As autoras supracitadas distinguiram combinações de sinais de gestos aleatórios. As combinações de sinais apresentam organização interna, ou seja, funcionam de acordo com regras de um sistema. Nas primeiras pesquisas sobre línguas de sinais, realizadas com a ASL (American Sign Language), na década de 60, Stokoe observou que os sinais não eram imagens, mas símbolos abstratos complexos, com uma complexa estrutura interior. O aspecto da iconicidade, que supostamente estaria na base da formação de todos os sinais de uma língua gesto-visual, não dá conta da constituição da totalidade dos signos de línguas dessa natureza.

Na verdade, muitos dos sinais (os signos nas línguas gesto-visuais) da LIBRAS não são icônicos, ou seja, não se parecem com os referentes que representam no discurso. Além disso, os sinais passam por mudanças ao longo do tempo e alguns sinais que são icônicos em determinada fase histórica de existência da língua podem sofrer modificações e perder o aspecto inicial, que o fazia ser formalmente semelhante ao referente que representava. Bellugi; Klima (1979) apresentaram um estudo sobre mudanças nos sinais da ASL (

American Sign Language) para verificar o papel da iconicidade nessa língua. Nesse estudo,

os autores verificaram que alguns sinais da ASL sofreram significativas modificações ao longo do tempo, decorrentes, sobretudo, das distorções nas formas dos sinais, que anularam ou mantiveram submersa sua iconicidade. Existe, pois, alto grau de arbitrariedade na constituição dos signos das línguas de sinais. Os resultados dessa pesquisa ajudam-nos a desmitificar um dos aspectos que levam as pessoas em geral a não considerarem a LIBRAS uma língua.
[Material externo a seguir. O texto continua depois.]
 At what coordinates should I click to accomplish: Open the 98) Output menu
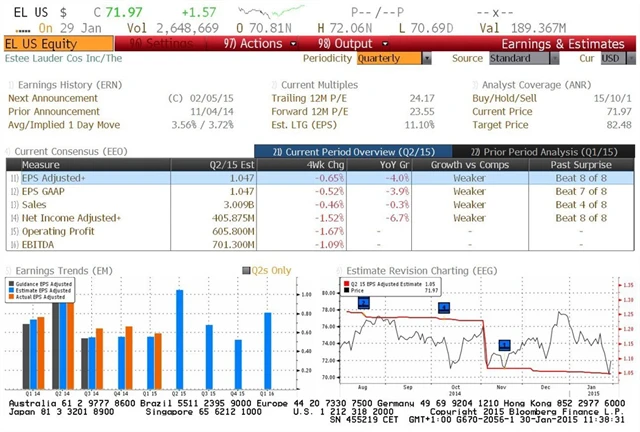point(343,44)
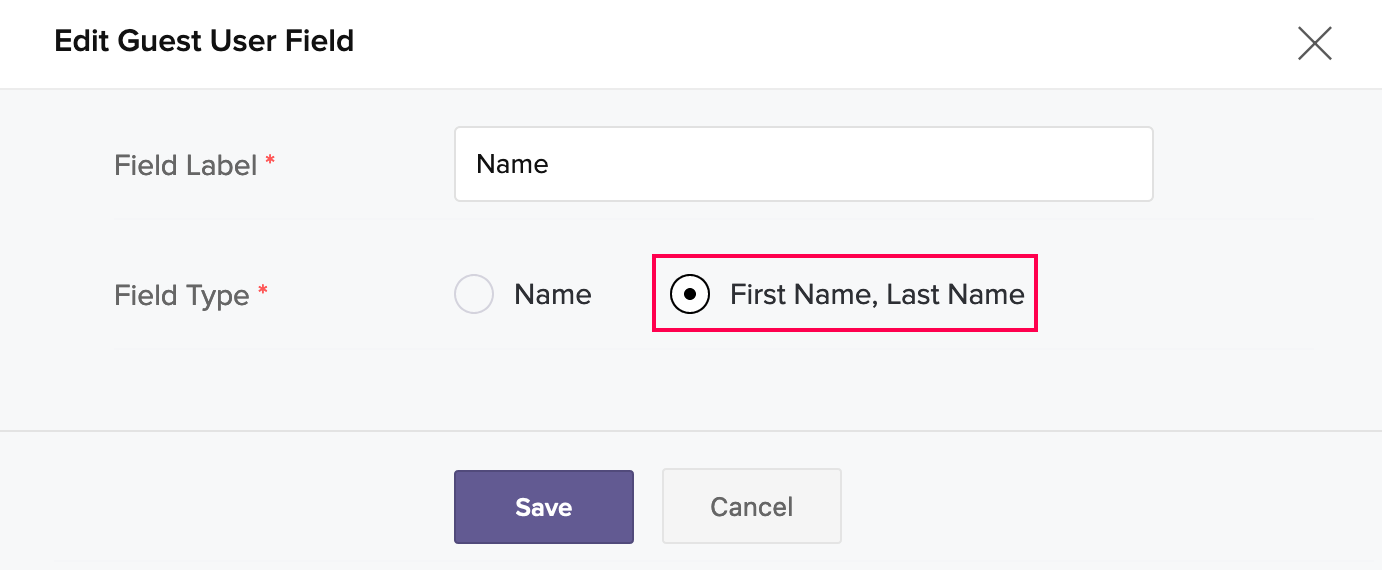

Outro importante aspecto que deve ser considerado para que se dê status de língua à LIBRAS é o fato de que por meio de uma língua de sinais é possível expressar idéias, sentimentos, emoções, raciocínios abstratos, agir socialmente por meio de conversação espontânea, apresentação de palestras, debates, entre outros gêneros textuais. Além disso, há o fato de que a LIBRAS apresenta variantes dialetais, assim como as línguas oral- auditivas. Em diferentes locais do país, existem sinais distintos para representar um mesmo referente, assim como existem gírias.

Poder-se-ia argumentar que por meio da mímica também é possível expressar idéias, sentimentos, emoções etc. Mas, ao contrário da mímica, a língua de sinais é um

sistema definido por padrões organizacionais mais ou menos estáveis, em que funcionam signos convencionais e arbitrários e que é usado por algumas comunidades lingüísticas para agirem socialmente. O fato de esse sistema ser compartilhado por uma comunidade e de possibilitar aos indivíduos dessas comunidades um meio de implementação de ações sociais efetivas são, a nosso ver, os aspectos mais relevantes desta exposição. A língua de sinais possibilita àqueles que enfrentariam muitas dificuldades de agirem e interagirem nos contextos sociais em que estão inseridos uma forma de acesso importante, que pode fazer muita diferença na vida dessas pessoas desprovidas de audição.